**Work instructions**
Please lay out every line of the items below as a JSON list of strings, one string per line, skipping blank lines. Leave the pictures out.

#### Listing ####

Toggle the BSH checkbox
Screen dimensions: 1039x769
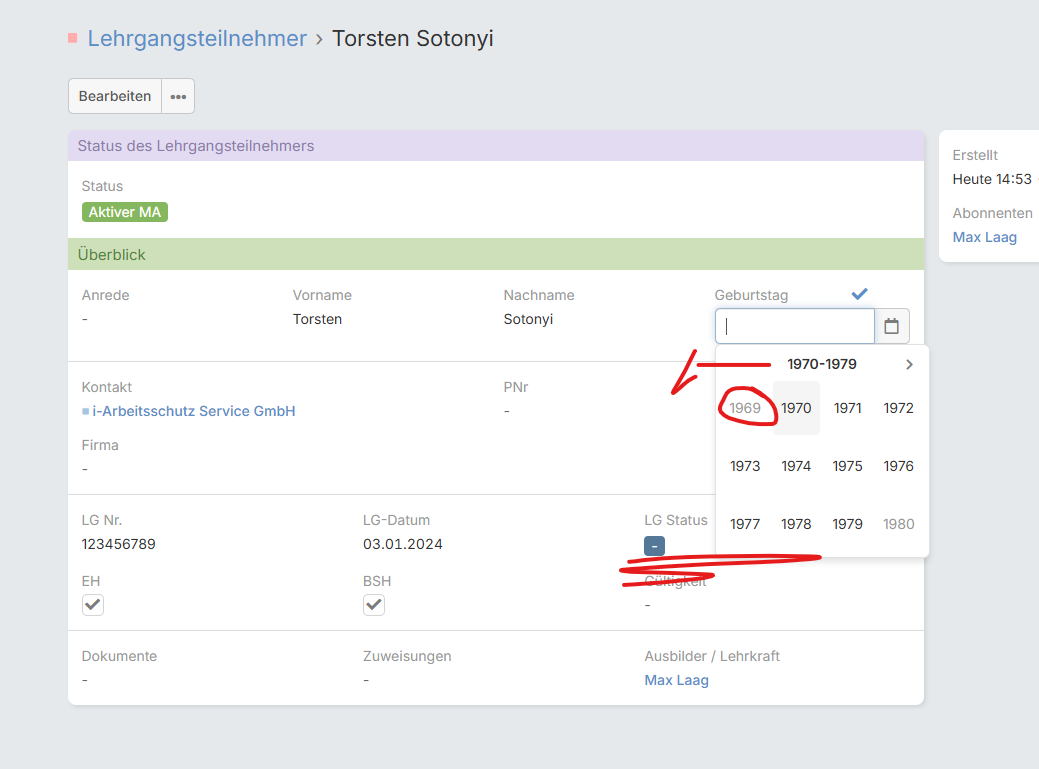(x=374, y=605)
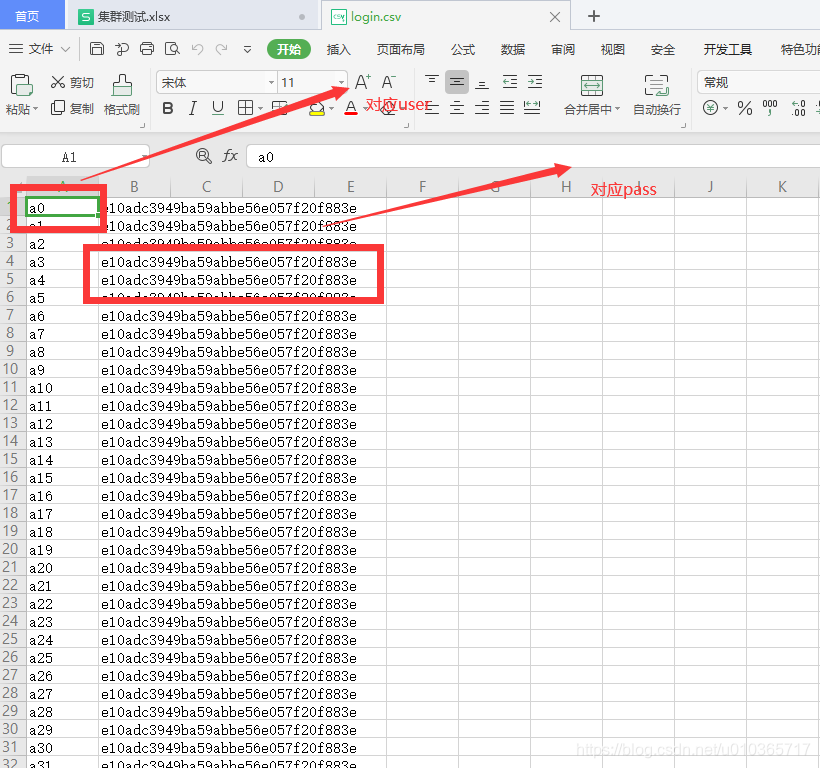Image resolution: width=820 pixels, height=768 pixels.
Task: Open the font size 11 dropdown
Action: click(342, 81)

####

**Task output**
[
  "Toggle the BSH checkbox",
  "Screen dimensions: 1039x769",
  "(x=374, y=605)",
  "Image resolution: width=820 pixels, height=768 pixels.",
  "Task: Open the font size 11 dropdown",
  "Action: click(342, 81)"
]